No movement, movement, sleep or rest, negative mood/stress, and fatigue were frequently identified (over 15%) by participants as pain‐aggravating factors for most pain types, and so too, albeit only for a limited number of pain types, eating (abdominal visceral pain), hot weather (dystonic and central Parkinson's pain), cold weather (dystonic, dyskinetic, and musculoskeletal pain), urination or defecation (abdominal visceral pain), and exercise (dystonic, musculoskeletal, radicular neuropathic, and peripheral neuropathic pain). The most frequently identified (over 15%) pain‐relieving factors across all pain types by participants were movement, sleep or rest, distraction, and exercise. (One exception to this was nocturnal akinesia where distraction was only identified by [13/145, 9.0%] of participants.) Urination or defecation was also reported by a large proportion of participants (45/108, 41.7%) as a relieving factor for abdominal visceral pain.
Pain Topography
3.2.2
Pain topography was only investigated for seven of the 10 pain types; temporomandibular and abdominal visceral pain, and nocturnal akinesia were omitted due to the self‐explanatory topography of these pain types (Table 3). The most frequently localized body segments by participants for dystonic and dyskinetic pain were the lower ([dystonic: foot/feet = 130/146, 70.5% and leg(s) = 100/146, 68.5%]; [dyskinetic: leg(s) 58/90, 64.4%]) and upper limbs ([dystonic: arm(s) = 42/146, 28.8%]; [dyskinetic: arm(s) = 36/90, 40.0%]) followed by the trunk (dystonic [30/146, 20.5%]; dyskinetic [25/90, 27.8%]). A large proportion of participants localized musculoskeletal pain in the back (148/203, 72.9%); however, all segments of the lower and upper limbs were also frequently identified (Table 3). The lower limbs were the most common site of pain identified by participants for most neurologically derived pain types: ([radicular neuropathic: leg(s) = 106/123, 86.2%]; [peripheral neuropathic: foot/feet = 84/106, 79.2% and leg(s) = 40/106, 37.7%]; [RLS: leg(s) = 95/96, 99.0%]).
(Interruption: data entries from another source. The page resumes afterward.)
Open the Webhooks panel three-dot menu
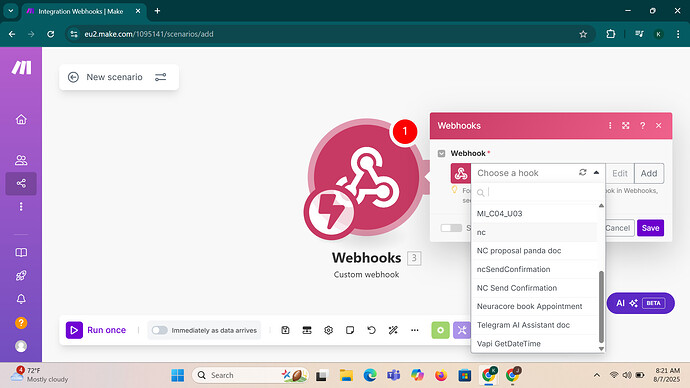The width and height of the screenshot is (690, 388). tap(610, 126)
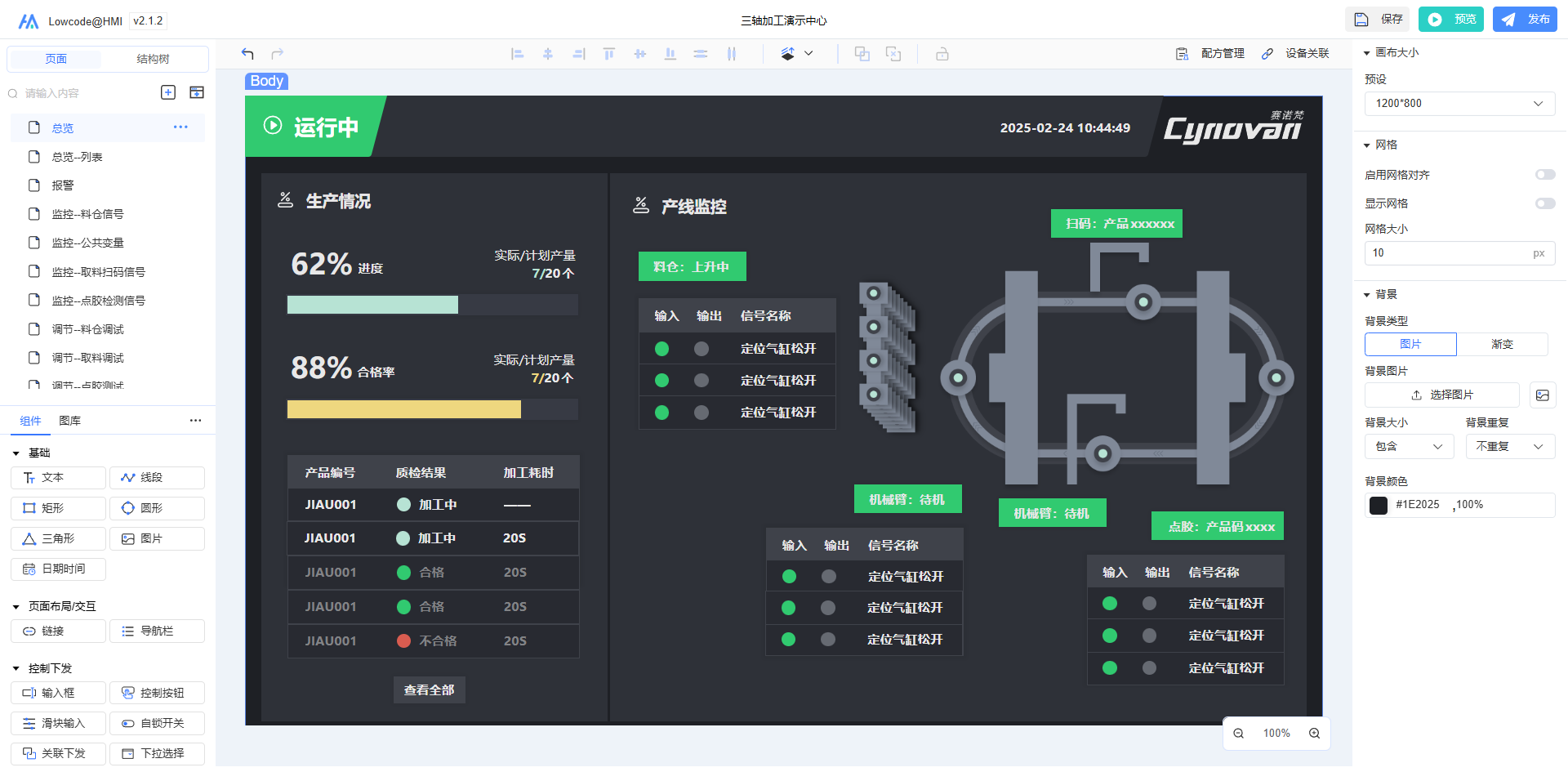Viewport: 1568px width, 772px height.
Task: Click the undo arrow icon
Action: [247, 54]
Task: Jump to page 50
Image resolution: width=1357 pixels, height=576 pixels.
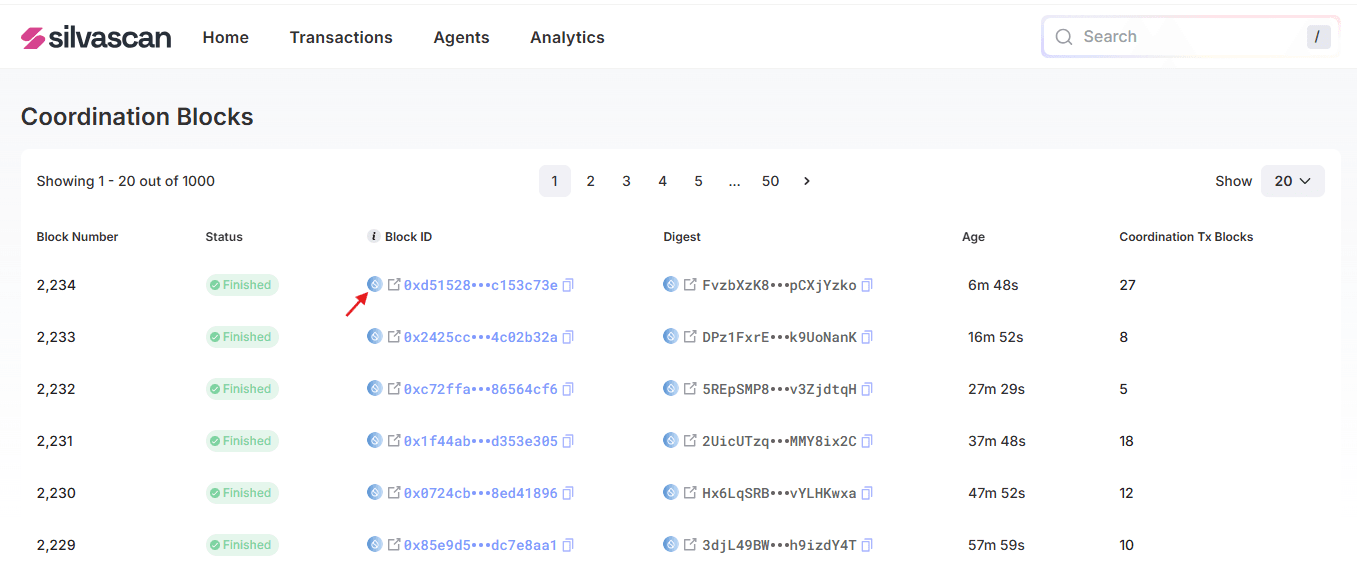Action: (770, 181)
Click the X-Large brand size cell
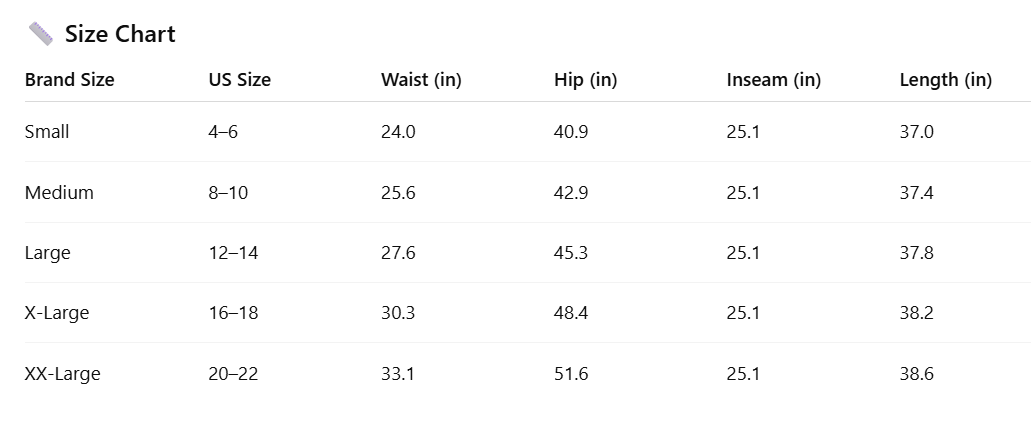Screen dimensions: 1031x428 pyautogui.click(x=57, y=313)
The lower limbs were also the most prominent site identified for central Parkinson's pain; however, it was also common in many other body segments (see Table 3). Excluding the response option ‘other’, pain was localized by participants in a median of 1 (dyskinetic pain and RLS) to 5 (musculoskeletal pain) body segments.
Pain Intensity
3.2.3
Pain intensity was measured for each pain type at its worst, at its least, and on average on a 10‐point scale, where 0 corresponded to no pain and 10 corresponded to pain as bad as you can imagine. Pain at its worst ranged from a median of 5 to 7, at its least from 1 to 2, and on average from 3 to 4 (Table 4).
Discussion
4
The aim of this study was to describe the characteristics of common pain types in people with PD. We found that pain was diverse in its presentation, with many participants experiencing multiple pain types in several different body segments at the same time. Adding to this complexity, acute attacks of pain were characteristic for many participants in most pain types and were typically frequent and prolonged. Periods of pain accentuation were most likely to occur in the morning, evening, or night and appeared to be associated with PD medication pharmacology and a variety of exacerbating and ameliorating factors. Fluctuations in pain were found to range from mild to severe in all pain types.
Consistent with previous reports from other regions, we found that musculoskeletal and dystonic pain were the most frequently declared pain types, and central and temporomandibular pain the least, with participants typically experiencing five pain types at the same time [27, 48, 49]. Direct comparisons of pain type frequencies, however, are complicated by differences in participant selection criteria and pain classifications systems employed in the literature. The King's Parkinson's Disease Pain Scale (KPPQ) and King's Parkinson's Disease Pain Questionnaire (KPPQ) (both developed and validated for PD) use a classification system of 14 pain types that is most comparable to this study [40, 50]. Research that has applied these instruments to PD patients with pain have reported similar, albeit moderately lower frequencies of pain types in participants than found in the present study [20, 48, 51, 52]. These differences may be principally explained by the broader and more detailed descriptions of pain types provided in the survey instrument used in this study as compared to the KPPS and KPPQ that are likely to result in a greater proportion of participants identifying their pain symptoms with a particular pain type.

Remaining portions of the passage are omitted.